THUDM / GCC

GCC: Graph Contrastive Coding for Graph Neural Network Pre-Training @ KDD 2020

Geek Repo:Geek Repo

Github PK Tool:Github PK Tool

Questions about pretraining subgraphs

Kqiii opened this issue · comments

commented

Hi,

May I ask some questions about the pretraining subgraphs?

  1. Why do you apply a (** 0.75 ) operation to the individual node degrees? What is the benefit of this?

    degrees = torch.cat([g.in_degrees().double() ** 0.75 for g in self.graphs])

  2. Here the "replace" option is set to True.

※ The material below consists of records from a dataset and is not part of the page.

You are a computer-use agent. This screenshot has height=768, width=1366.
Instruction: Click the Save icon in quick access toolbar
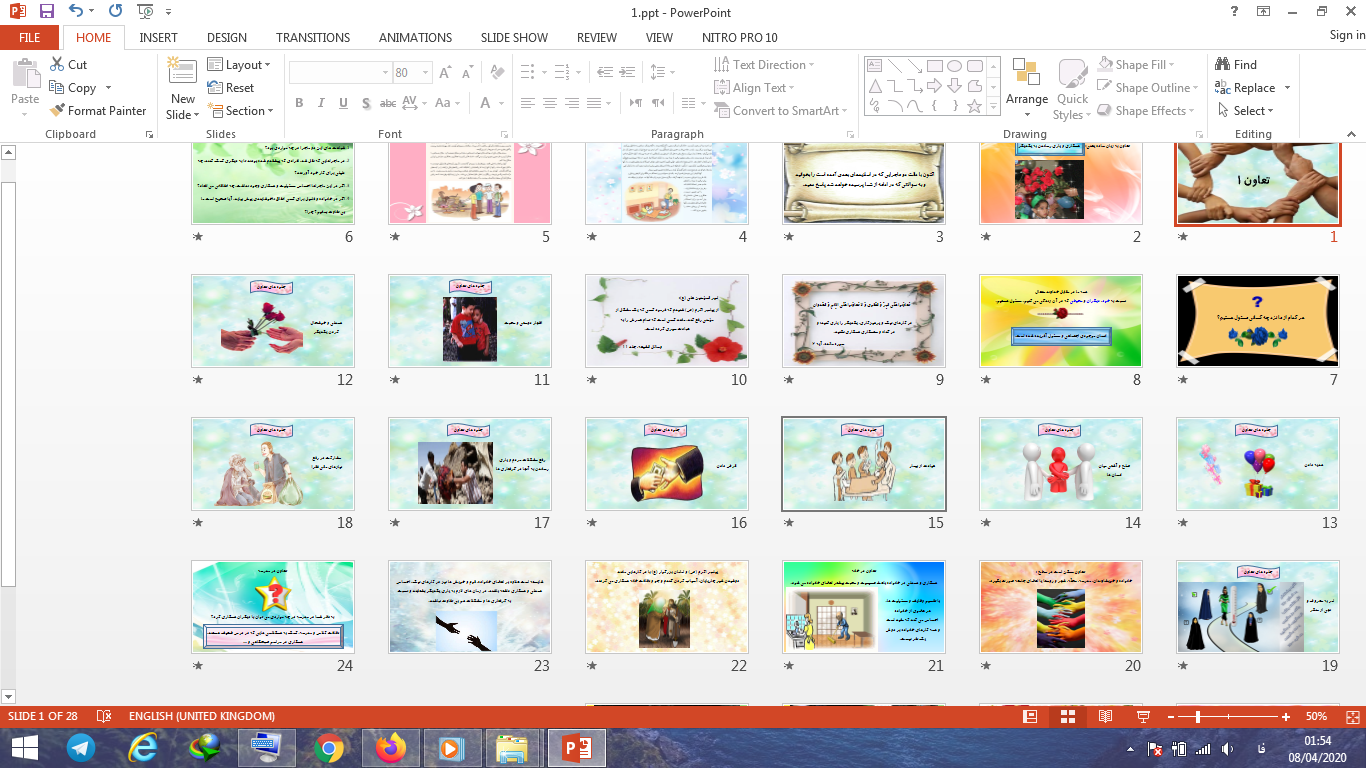click(46, 12)
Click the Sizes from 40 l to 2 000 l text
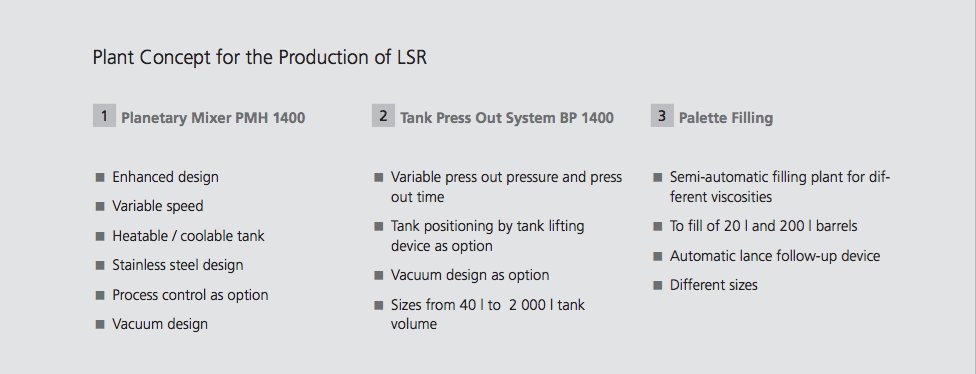The height and width of the screenshot is (374, 976). point(487,314)
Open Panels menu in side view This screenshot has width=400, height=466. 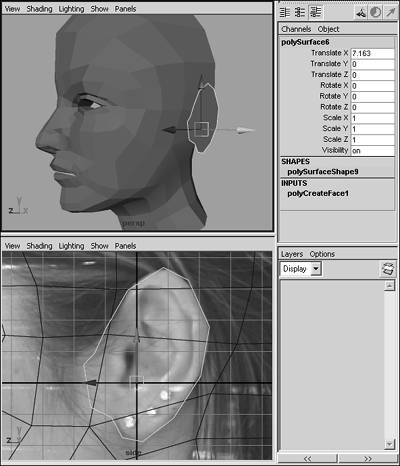pos(125,246)
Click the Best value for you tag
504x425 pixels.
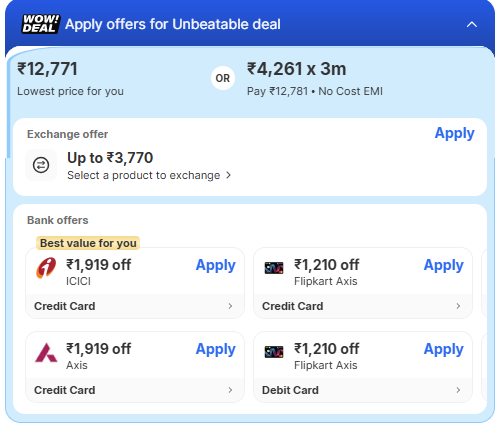[88, 243]
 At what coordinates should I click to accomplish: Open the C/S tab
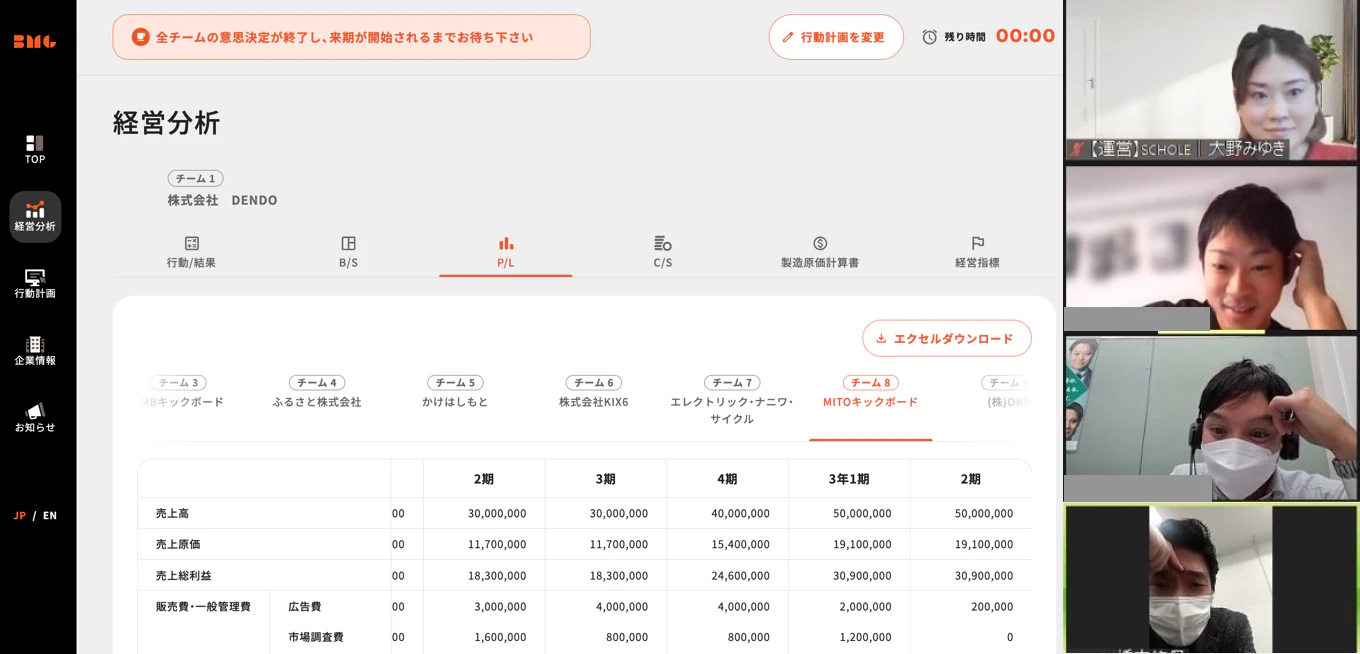click(663, 252)
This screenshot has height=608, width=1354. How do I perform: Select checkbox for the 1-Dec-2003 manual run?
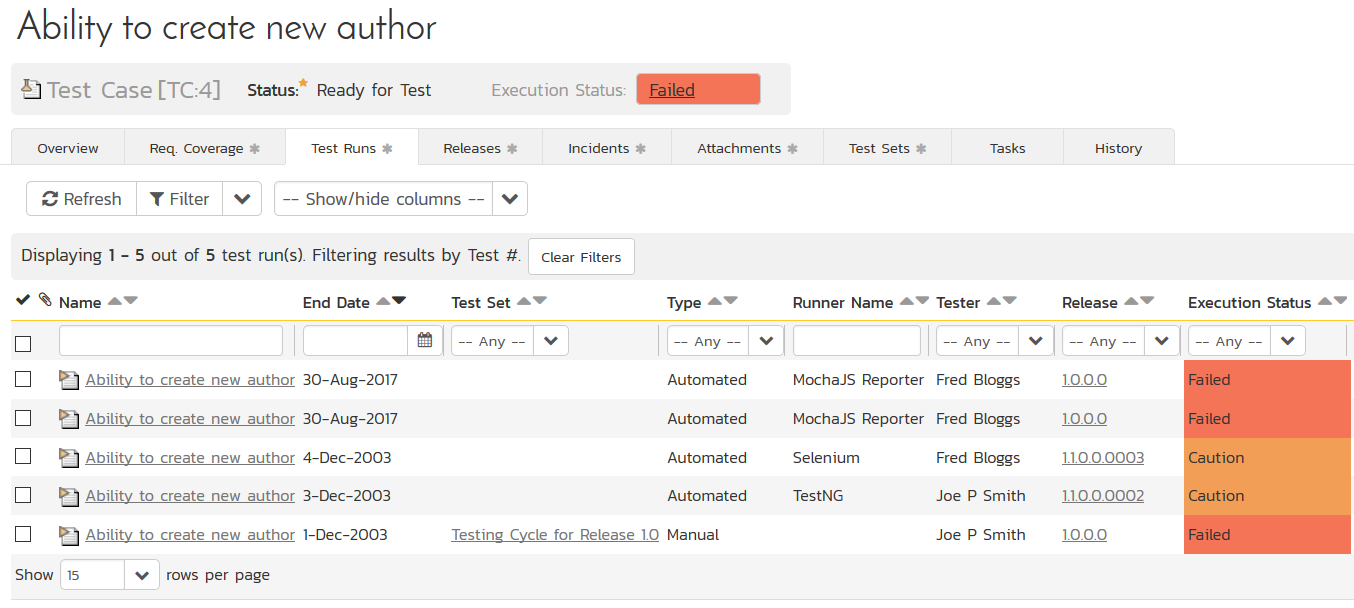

    self.length, size=self.num_samples, replace=True, p=prob.numpy()

    I believe it is likely that some nodes would be sampled twice or more times, which might harm the contrastive training process. For example, if node v is sampled twice, then it would have two query-key pairs: (g_1, g_2) and (g_3, g_4) for v. In contrastive training (g_1, g_2) is regarded as a positive sample, while (g_1, g_3) is considered as negative, though all the four subgraphs, i.e., g_1 to g_4 are sampled from the ego-graph of node v. Would it be better if set this option to False? Or did I misunderstand anything about the contrastive training process?

  3. Why there is a max(self.rw_hops, ....) operation? What is the disadvantage of just using the preset self.rw_hops for each of the nodes? Moreover, why is there also a (** 0.75) operation?

    max_nodes_per_seed = max(

Thank you very much!